Quindi tempi più che biblici nel frattempo il finanziamento con i Fondi Europei di undici milioni di euro è pressoché svanito e si è ridotto a circa 300.000 euro, forse neppure sufficienti per questa fase progettuale. Ovviamente il costo dell’opera è lievitato a circa quindici milioni di euro per costruire sempre lo stesso canale nello stesso luogo. Ma prima che siano state espletate tutte le procedure, è facile dedurre che il costo si incrementerà ancora notevolmente. Lo scolmatore di Trino finanziato a fine 2005 dalla stessa Regione Piemonte con cinque milioni di euro, allora sufficienti per realizzare l’intera opera. Oggi invece ne servono tredici di milioni per costruire sempre la stessa infrastruttura. E poiché non ci sono altre risorse finanziarie, con quei “vecchi” cinque milioni, complicatissimo a rintracciarli e a impegnarli, si è deciso da quattro anni di costruirne solamente un primo lotto, metà dell’opera circa, con benefici per la sicurezza di Trino del tutto irrilevanti. Il secondo lotto e quindi il completamento dell’opera garantirebbe effettivamente maggiore sicurezza per il centro abitato; ma tutto ciò è ancora solamente nelle intenzioni e non si sa neppure di chi.

Inoltre, la stessa Regione Piemonte ben consapevole del livello di esposizione al rischio esondazione, si è straordinariamente assunta l’onere di soggetto attuatore dell’opera. Ad oggi sono ancora in fase di valutazione economica e tecnica le offerte pervenute per la costruzione di questo primo lotto ininfluente per la sicurezza del centro abitato. Ma impropriamente alcuni Enti Locali e il Parco Fluviale del Po vercellese-alessandrino, hanno già sollevato quelle che loro definiscono delle criticità del progetto esecutivo, e quindi altri rallentamenti e/o assurde e insostenibili prese di posizione e i cui ricorsi da anni sono stati rigettati sia dal Tribunale Amministrativo Regionale sia dal Tribunale Superiore delle Acque. Eppure fin dal giugno 2008 la stessa Giunta Regionale del Piemonte aveva approvato il Progetto dopo la conclusione della procedura di Valutazione dell’Impatto Ambientale e di Incidenza.

Di questi fatti ho scritto decine di comunicazioni a TUTTE le Istituzioni e al Presidente della Regione Piemonte, Commissario per il dissesto idrogeologico. Risposte? NESSUNA, neppure la conferma di avvenuta ricezione.
━━━
• **Consegna**:
Riscrivi il brano sullo scolmatore di Trino partendo dalle parole "Di questi fatti" e fermandoti dopo "di avvenuta ricezione.", mettendo "lettere" al posto di "comunicazioni".
━━━
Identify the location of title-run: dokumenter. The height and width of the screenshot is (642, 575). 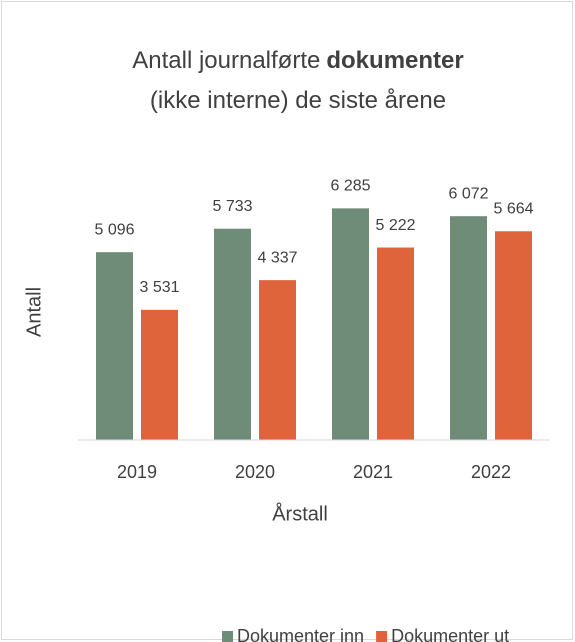
(394, 60).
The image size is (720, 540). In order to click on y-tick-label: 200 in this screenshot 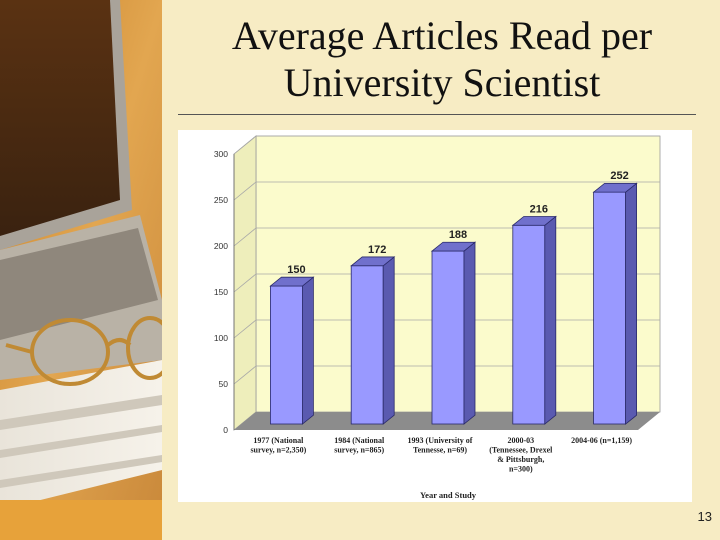, I will do `click(221, 246)`.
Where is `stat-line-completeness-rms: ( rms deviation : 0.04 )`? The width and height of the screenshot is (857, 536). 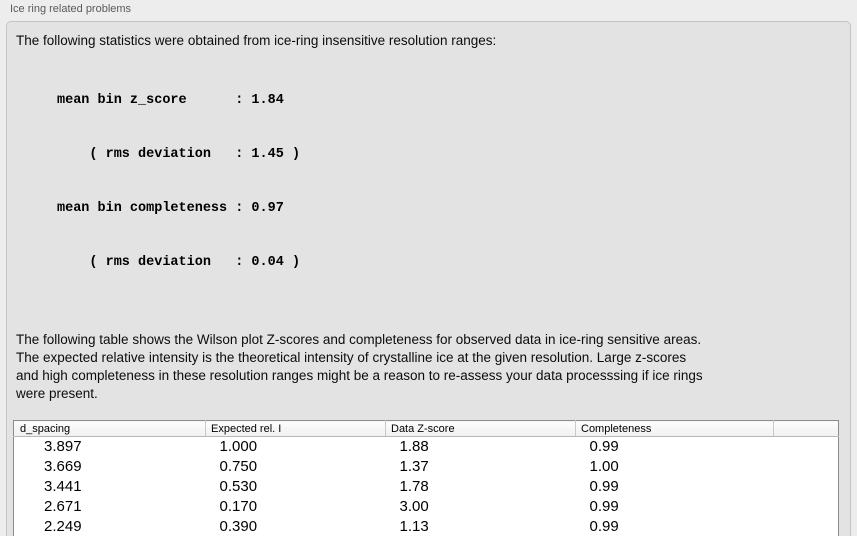
stat-line-completeness-rms: ( rms deviation : 0.04 ) is located at coordinates (179, 262).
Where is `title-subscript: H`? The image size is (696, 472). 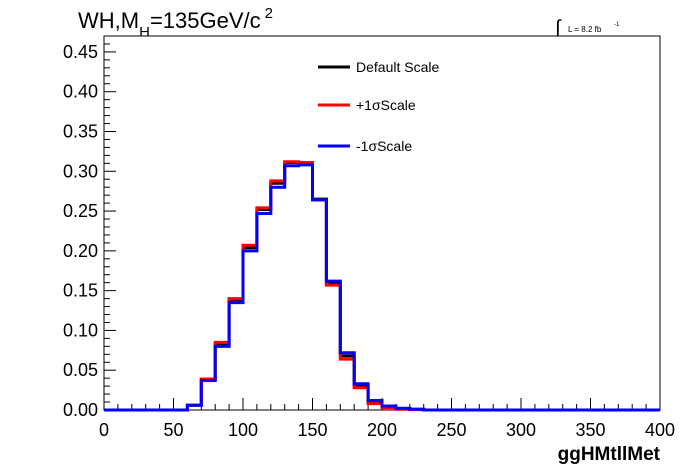
title-subscript: H is located at coordinates (144, 32).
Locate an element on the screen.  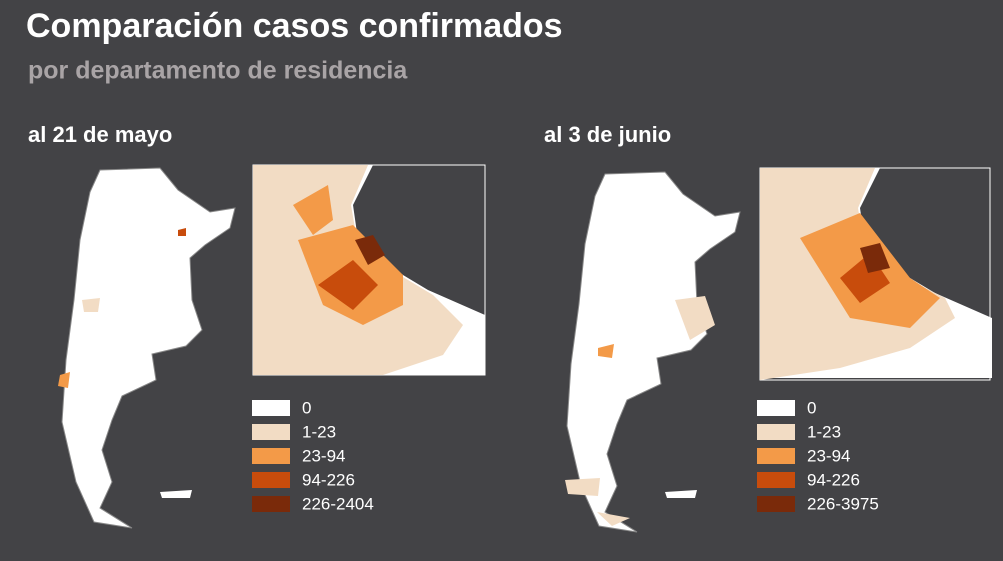
subtitle: por departamento de residencia is located at coordinates (218, 71).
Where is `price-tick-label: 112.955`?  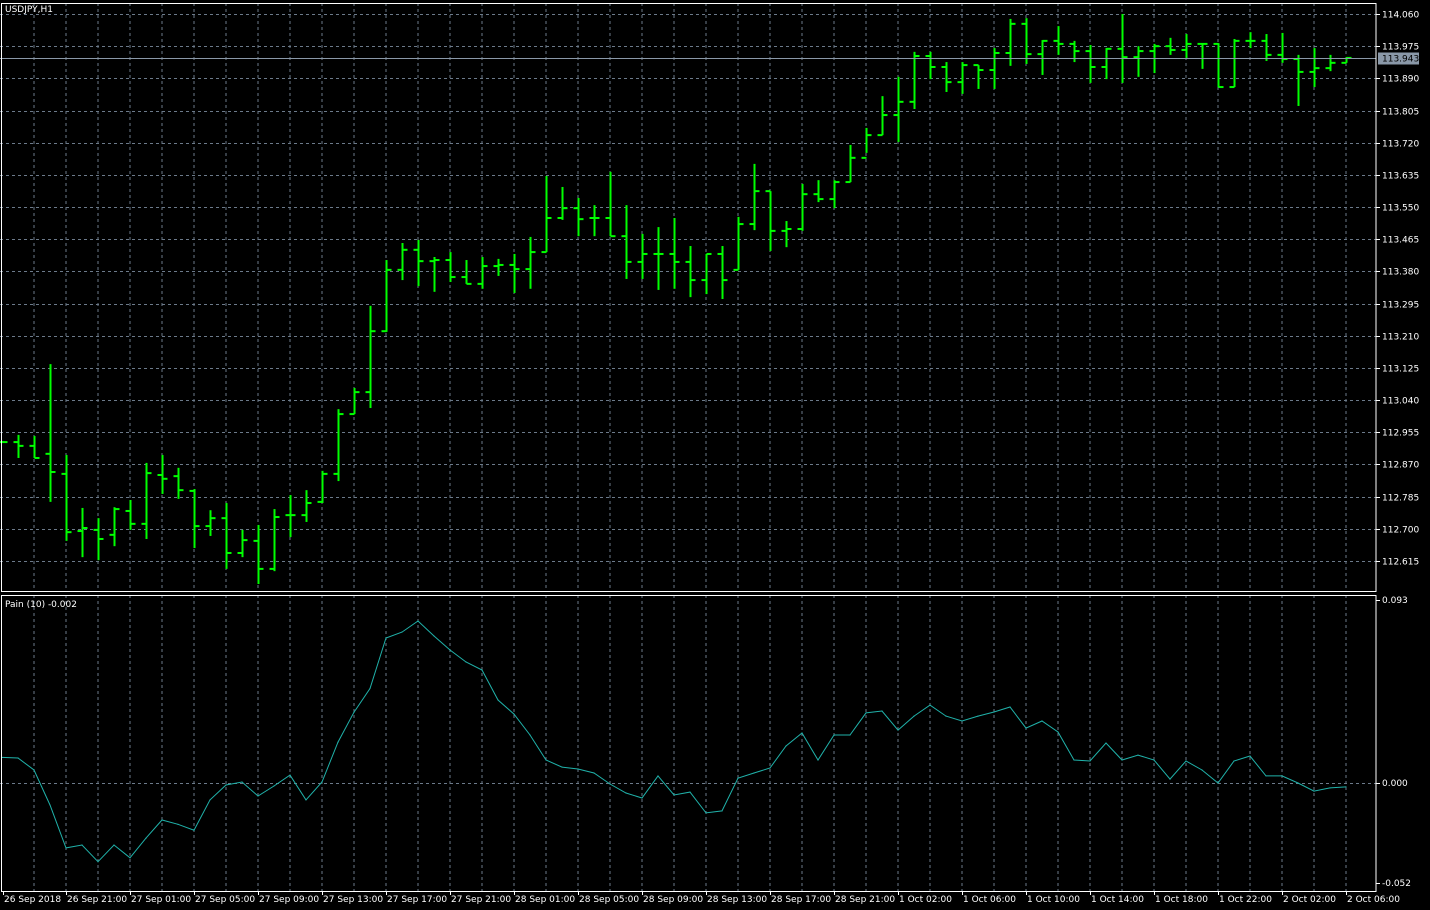
price-tick-label: 112.955 is located at coordinates (1400, 434).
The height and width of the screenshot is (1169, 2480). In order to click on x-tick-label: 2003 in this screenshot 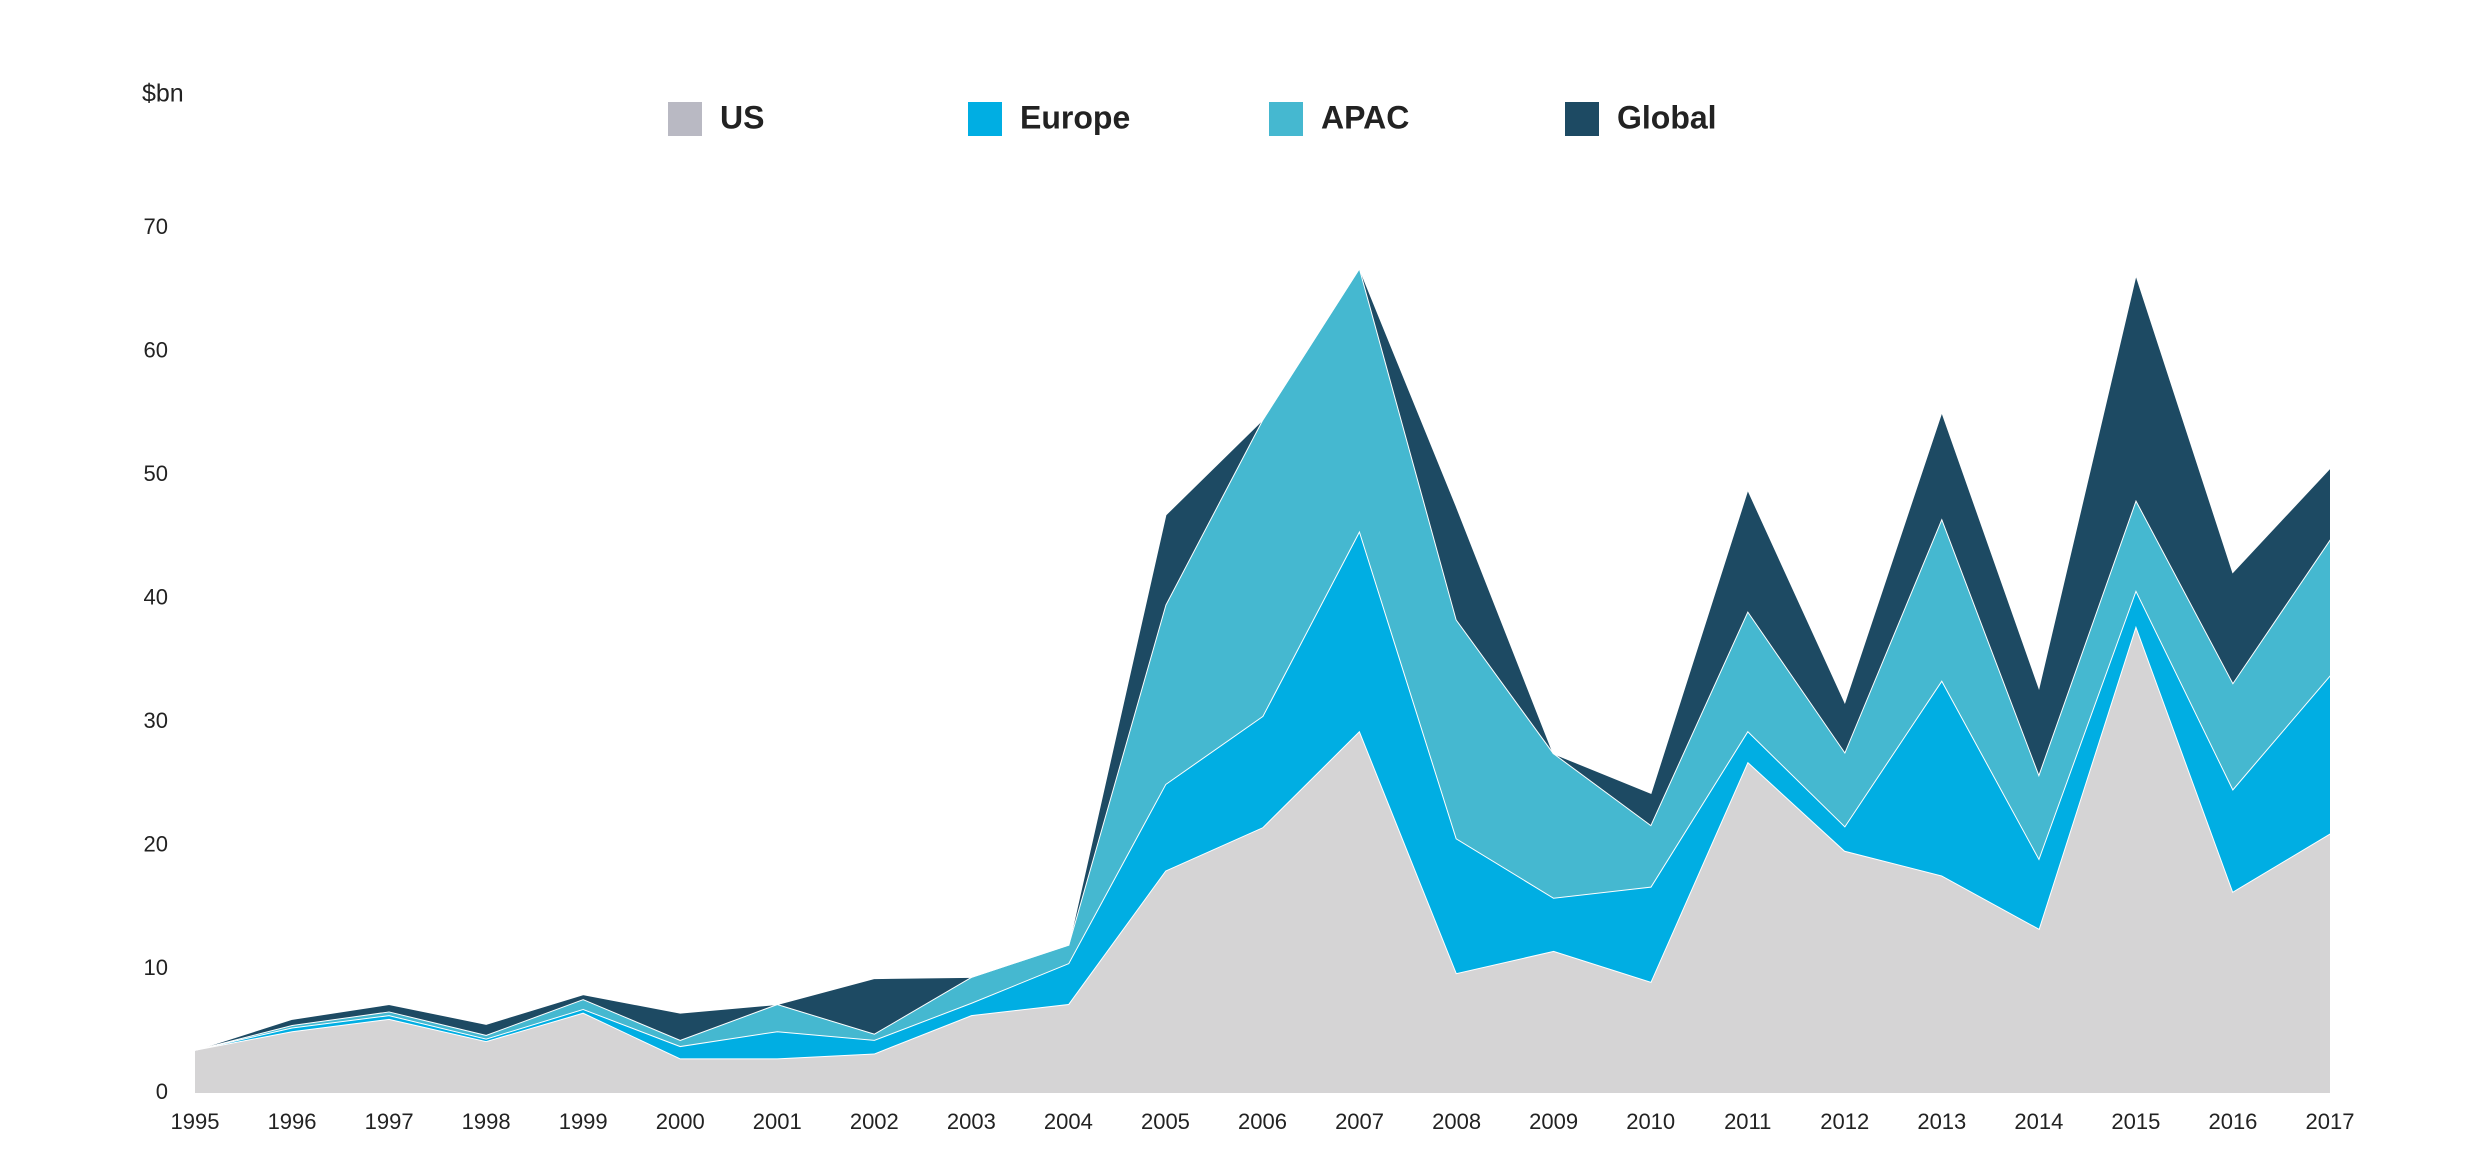, I will do `click(972, 1122)`.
━━━
• **Risposta**:
Di questi fatti ho scritto decine di lettere a TUTTE le Istituzioni e al Presidente della Regione Piemonte, Commissario per il dissesto idrogeologico. Risposte? NESSUNA, neppure la conferma di avvenuta ricezione.